Stored data entries
Start of Block
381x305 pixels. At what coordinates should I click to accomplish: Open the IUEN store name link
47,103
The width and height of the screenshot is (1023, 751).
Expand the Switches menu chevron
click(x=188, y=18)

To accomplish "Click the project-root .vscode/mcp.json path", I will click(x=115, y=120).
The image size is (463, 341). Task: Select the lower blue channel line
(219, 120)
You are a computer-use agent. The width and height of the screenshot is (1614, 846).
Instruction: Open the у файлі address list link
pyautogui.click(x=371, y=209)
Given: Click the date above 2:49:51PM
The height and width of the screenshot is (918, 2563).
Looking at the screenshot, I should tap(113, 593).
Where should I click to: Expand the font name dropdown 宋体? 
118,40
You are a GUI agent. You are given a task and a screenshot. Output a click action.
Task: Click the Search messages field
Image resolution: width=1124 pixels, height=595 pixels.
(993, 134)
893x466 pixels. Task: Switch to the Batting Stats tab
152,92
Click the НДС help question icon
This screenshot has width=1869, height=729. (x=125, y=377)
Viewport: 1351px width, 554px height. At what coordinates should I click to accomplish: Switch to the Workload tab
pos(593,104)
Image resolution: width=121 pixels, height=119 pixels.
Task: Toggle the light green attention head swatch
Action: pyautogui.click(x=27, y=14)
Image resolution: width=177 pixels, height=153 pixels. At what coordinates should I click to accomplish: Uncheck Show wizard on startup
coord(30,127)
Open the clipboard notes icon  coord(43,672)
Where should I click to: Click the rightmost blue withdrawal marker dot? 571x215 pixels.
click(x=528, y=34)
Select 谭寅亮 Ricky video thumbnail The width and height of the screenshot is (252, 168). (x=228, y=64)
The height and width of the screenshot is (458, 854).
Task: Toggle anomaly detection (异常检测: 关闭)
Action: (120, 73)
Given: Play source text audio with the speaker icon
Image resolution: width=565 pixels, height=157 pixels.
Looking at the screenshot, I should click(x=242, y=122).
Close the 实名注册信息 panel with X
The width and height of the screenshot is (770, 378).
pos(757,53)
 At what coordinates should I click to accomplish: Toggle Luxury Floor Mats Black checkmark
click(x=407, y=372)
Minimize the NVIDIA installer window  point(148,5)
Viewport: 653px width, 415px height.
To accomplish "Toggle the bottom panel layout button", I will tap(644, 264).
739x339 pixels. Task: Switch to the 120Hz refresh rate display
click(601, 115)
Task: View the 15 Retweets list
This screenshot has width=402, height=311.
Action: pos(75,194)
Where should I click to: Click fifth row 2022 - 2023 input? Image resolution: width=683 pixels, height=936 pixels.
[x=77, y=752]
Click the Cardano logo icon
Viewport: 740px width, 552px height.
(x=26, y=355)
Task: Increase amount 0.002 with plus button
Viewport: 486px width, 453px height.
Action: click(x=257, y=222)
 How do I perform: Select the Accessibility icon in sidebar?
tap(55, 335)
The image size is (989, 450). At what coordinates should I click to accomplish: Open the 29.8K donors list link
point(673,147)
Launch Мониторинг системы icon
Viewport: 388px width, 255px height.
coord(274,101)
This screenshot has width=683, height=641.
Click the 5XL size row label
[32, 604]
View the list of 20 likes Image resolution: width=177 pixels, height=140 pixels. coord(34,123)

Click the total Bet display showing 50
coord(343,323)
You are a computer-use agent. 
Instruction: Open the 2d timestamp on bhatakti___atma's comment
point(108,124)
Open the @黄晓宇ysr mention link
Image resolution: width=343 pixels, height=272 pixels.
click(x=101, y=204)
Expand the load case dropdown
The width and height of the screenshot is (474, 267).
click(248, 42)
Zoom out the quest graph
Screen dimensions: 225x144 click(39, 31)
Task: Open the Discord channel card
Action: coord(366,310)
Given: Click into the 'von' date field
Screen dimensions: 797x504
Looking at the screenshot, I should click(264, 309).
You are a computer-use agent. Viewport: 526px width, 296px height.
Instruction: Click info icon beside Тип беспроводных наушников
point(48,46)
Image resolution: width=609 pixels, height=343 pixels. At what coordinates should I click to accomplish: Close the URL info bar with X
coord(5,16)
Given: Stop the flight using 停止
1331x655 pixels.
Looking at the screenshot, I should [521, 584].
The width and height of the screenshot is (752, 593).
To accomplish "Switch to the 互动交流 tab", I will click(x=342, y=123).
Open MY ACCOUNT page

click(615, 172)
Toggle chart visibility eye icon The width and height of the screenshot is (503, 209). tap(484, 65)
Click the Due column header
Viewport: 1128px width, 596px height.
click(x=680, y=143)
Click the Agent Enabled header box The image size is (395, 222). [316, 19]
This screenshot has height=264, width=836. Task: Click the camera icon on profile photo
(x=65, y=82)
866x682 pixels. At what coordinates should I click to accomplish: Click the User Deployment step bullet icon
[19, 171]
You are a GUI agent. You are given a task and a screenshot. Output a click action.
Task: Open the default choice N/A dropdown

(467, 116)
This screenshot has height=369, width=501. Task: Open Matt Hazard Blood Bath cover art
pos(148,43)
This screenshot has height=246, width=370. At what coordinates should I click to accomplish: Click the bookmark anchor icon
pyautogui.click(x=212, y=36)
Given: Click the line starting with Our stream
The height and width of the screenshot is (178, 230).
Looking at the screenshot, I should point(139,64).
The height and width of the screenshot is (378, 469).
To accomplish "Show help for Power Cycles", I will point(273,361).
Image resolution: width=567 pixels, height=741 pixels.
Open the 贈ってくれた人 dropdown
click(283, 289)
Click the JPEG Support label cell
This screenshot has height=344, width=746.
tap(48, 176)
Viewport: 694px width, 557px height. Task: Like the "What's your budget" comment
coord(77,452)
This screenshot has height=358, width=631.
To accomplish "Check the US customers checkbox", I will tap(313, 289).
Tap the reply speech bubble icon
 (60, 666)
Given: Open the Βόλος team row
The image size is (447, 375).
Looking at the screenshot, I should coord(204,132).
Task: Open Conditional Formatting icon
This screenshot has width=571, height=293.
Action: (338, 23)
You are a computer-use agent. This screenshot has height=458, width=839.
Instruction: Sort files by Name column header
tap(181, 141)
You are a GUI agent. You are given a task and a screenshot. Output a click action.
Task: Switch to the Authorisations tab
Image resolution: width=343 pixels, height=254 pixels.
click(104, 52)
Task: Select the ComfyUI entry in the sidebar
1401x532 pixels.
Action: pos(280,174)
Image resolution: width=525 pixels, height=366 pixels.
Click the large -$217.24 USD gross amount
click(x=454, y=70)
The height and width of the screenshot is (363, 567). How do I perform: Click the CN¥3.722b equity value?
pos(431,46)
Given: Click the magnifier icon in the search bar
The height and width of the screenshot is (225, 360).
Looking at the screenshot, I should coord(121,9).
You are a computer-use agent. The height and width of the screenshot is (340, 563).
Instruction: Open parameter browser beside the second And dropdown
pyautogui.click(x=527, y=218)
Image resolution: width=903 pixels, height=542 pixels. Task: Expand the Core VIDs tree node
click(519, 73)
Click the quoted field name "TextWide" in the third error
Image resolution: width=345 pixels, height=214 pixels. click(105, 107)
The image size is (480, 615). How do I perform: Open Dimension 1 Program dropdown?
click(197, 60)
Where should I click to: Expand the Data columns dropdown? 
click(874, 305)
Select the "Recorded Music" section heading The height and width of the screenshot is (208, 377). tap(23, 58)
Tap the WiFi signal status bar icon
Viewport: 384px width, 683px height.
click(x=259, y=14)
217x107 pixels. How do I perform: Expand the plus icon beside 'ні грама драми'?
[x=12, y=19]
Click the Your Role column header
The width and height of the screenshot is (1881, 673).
End of Block
Problem to solve
Each record must be returned exactly as it is written.

Problem solution
381x305 pixels. At what coordinates should I click to accomplish: Open the IUEN store name link
47,103
The width and height of the screenshot is (1023, 751).
Expand the Switches menu chevron
click(x=188, y=18)

To accomplish "Click the project-root .vscode/mcp.json path", I will click(x=115, y=120).
The image size is (463, 341). Task: Select the lower blue channel line
(219, 120)
You are a computer-use agent. The width and height of the screenshot is (1614, 846).
Instruction: Open the у файлі address list link
pyautogui.click(x=371, y=209)
Given: Click the date above 2:49:51PM
The height and width of the screenshot is (918, 2563).
Looking at the screenshot, I should tap(113, 593).
Where should I click to: Expand the font name dropdown 宋体? 
118,40
You are a GUI agent. You are given a task and a screenshot. Output a click action.
Task: Click the Search messages field
Image resolution: width=1124 pixels, height=595 pixels.
(993, 134)
893x466 pixels. Task: Switch to the Batting Stats tab
152,92
Click the НДС help question icon
This screenshot has width=1869, height=729. (x=125, y=377)
Viewport: 1351px width, 554px height. At what coordinates should I click to accomplish: Switch to the Workload tab
pos(593,104)
Image resolution: width=121 pixels, height=119 pixels.
Task: Toggle the light green attention head swatch
Action: pyautogui.click(x=27, y=14)
Image resolution: width=177 pixels, height=153 pixels. At what coordinates should I click to accomplish: Uncheck Show wizard on startup
coord(30,127)
Open the clipboard notes icon  coord(43,672)
Where should I click to: Click the rightmost blue withdrawal marker dot? 571x215 pixels.
click(x=528, y=34)
Select 谭寅亮 Ricky video thumbnail The width and height of the screenshot is (252, 168). (x=228, y=64)
The height and width of the screenshot is (458, 854).
Task: Toggle anomaly detection (异常检测: 关闭)
Action: (120, 73)
Given: Play source text audio with the speaker icon
Image resolution: width=565 pixels, height=157 pixels.
Looking at the screenshot, I should click(x=242, y=122).
Close the 实名注册信息 panel with X
The width and height of the screenshot is (770, 378).
pos(757,53)
 At what coordinates should I click to accomplish: Toggle Luxury Floor Mats Black checkmark
click(x=407, y=372)
Minimize the NVIDIA installer window  point(148,5)
Viewport: 653px width, 415px height.
To accomplish "Toggle the bottom panel layout button", I will tap(644, 264).
739x339 pixels. Task: Switch to the 120Hz refresh rate display
click(601, 115)
Task: View the 15 Retweets list
This screenshot has width=402, height=311.
Action: pos(75,194)
Where should I click to: Click fifth row 2022 - 2023 input? Image resolution: width=683 pixels, height=936 pixels.
[x=77, y=752]
Click the Cardano logo icon
Viewport: 740px width, 552px height.
(x=26, y=355)
Task: Increase amount 0.002 with plus button
Viewport: 486px width, 453px height.
Action: click(x=257, y=222)
 How do I perform: Select the Accessibility icon in sidebar?
tap(55, 335)
The image size is (989, 450). At what coordinates should I click to accomplish: Open the 29.8K donors list link
point(673,147)
Launch Мониторинг системы icon
Viewport: 388px width, 255px height.
coord(274,101)
This screenshot has width=683, height=641.
Click the 5XL size row label
[32, 604]
View the list of 20 likes Image resolution: width=177 pixels, height=140 pixels. coord(34,123)

Click the total Bet display showing 50
coord(343,323)
You are a computer-use agent. 
Instruction: Open the 2d timestamp on bhatakti___atma's comment
point(108,124)
Open the @黄晓宇ysr mention link
Image resolution: width=343 pixels, height=272 pixels.
click(x=101, y=204)
Expand the load case dropdown
The width and height of the screenshot is (474, 267).
click(248, 42)
Zoom out the quest graph
Screen dimensions: 225x144 click(39, 31)
Task: Open the Discord channel card
Action: coord(366,310)
Given: Click into the 'von' date field
Screen dimensions: 797x504
Looking at the screenshot, I should click(264, 309).
You are a computer-use agent. Viewport: 526px width, 296px height.
Instruction: Click info icon beside Тип беспроводных наушников
point(48,46)
Image resolution: width=609 pixels, height=343 pixels. At what coordinates should I click to accomplish: Close the URL info bar with X
coord(5,16)
Given: Stop the flight using 停止
1331x655 pixels.
Looking at the screenshot, I should [521, 584].
The width and height of the screenshot is (752, 593).
To accomplish "Switch to the 互动交流 tab", I will click(x=342, y=123).
Open MY ACCOUNT page

click(615, 172)
Toggle chart visibility eye icon The width and height of the screenshot is (503, 209). tap(484, 65)
Click the Due column header
Viewport: 1128px width, 596px height.
click(x=680, y=143)
Click the Agent Enabled header box The image size is (395, 222). [316, 19]
This screenshot has height=264, width=836. Task: Click the camera icon on profile photo
(x=65, y=82)
866x682 pixels. At what coordinates should I click to accomplish: Click the User Deployment step bullet icon
[19, 171]
You are a GUI agent. You are given a task and a screenshot. Output a click action.
Task: Open the default choice N/A dropdown

(467, 116)
This screenshot has height=369, width=501. Task: Open Matt Hazard Blood Bath cover art
pos(148,43)
This screenshot has height=246, width=370. At what coordinates should I click to accomplish: Click the bookmark anchor icon
pyautogui.click(x=212, y=36)
Given: Click the line starting with Our stream
The height and width of the screenshot is (178, 230).
Looking at the screenshot, I should point(139,64).
The height and width of the screenshot is (378, 469).
To accomplish "Show help for Power Cycles", I will point(273,361).
Image resolution: width=567 pixels, height=741 pixels.
Open the 贈ってくれた人 dropdown
click(283, 289)
Click the JPEG Support label cell
This screenshot has height=344, width=746.
tap(48, 176)
Viewport: 694px width, 557px height. Task: Like the "What's your budget" comment
coord(77,452)
This screenshot has height=358, width=631.
To accomplish "Check the US customers checkbox", I will tap(313, 289).
Tap the reply speech bubble icon
 (60, 666)
Given: Open the Βόλος team row
The image size is (447, 375).
Looking at the screenshot, I should coord(204,132).
Task: Open Conditional Formatting icon
This screenshot has width=571, height=293.
Action: (338, 23)
You are a computer-use agent. This screenshot has height=458, width=839.
Instruction: Sort files by Name column header
tap(181, 141)
You are a GUI agent. You are given a task and a screenshot. Output a click action.
Task: Switch to the Authorisations tab
Image resolution: width=343 pixels, height=254 pixels.
click(104, 52)
Task: Select the ComfyUI entry in the sidebar
1401x532 pixels.
Action: pos(280,174)
Image resolution: width=525 pixels, height=366 pixels.
Click the large -$217.24 USD gross amount
click(x=454, y=70)
The height and width of the screenshot is (363, 567). How do I perform: Click the CN¥3.722b equity value?
pos(431,46)
Given: Click the magnifier icon in the search bar
The height and width of the screenshot is (225, 360).
Looking at the screenshot, I should coord(121,9).
You are a computer-use agent. The height and width of the screenshot is (340, 563).
Instruction: Open parameter browser beside the second And dropdown
pyautogui.click(x=527, y=218)
Image resolution: width=903 pixels, height=542 pixels. Task: Expand the Core VIDs tree node
click(519, 73)
Click the quoted field name "TextWide" in the third error
Image resolution: width=345 pixels, height=214 pixels. click(105, 107)
The image size is (480, 615). How do I perform: Open Dimension 1 Program dropdown?
click(197, 60)
Where should I click to: Expand the Data columns dropdown? 
click(874, 305)
Select the "Recorded Music" section heading The height and width of the screenshot is (208, 377). tap(23, 58)
Tap the WiFi signal status bar icon
Viewport: 384px width, 683px height.
click(x=259, y=14)
217x107 pixels. How do I perform: Expand the plus icon beside 'ні грама драми'?
[x=12, y=19]
Click the Your Role column header
The width and height of the screenshot is (1881, 673).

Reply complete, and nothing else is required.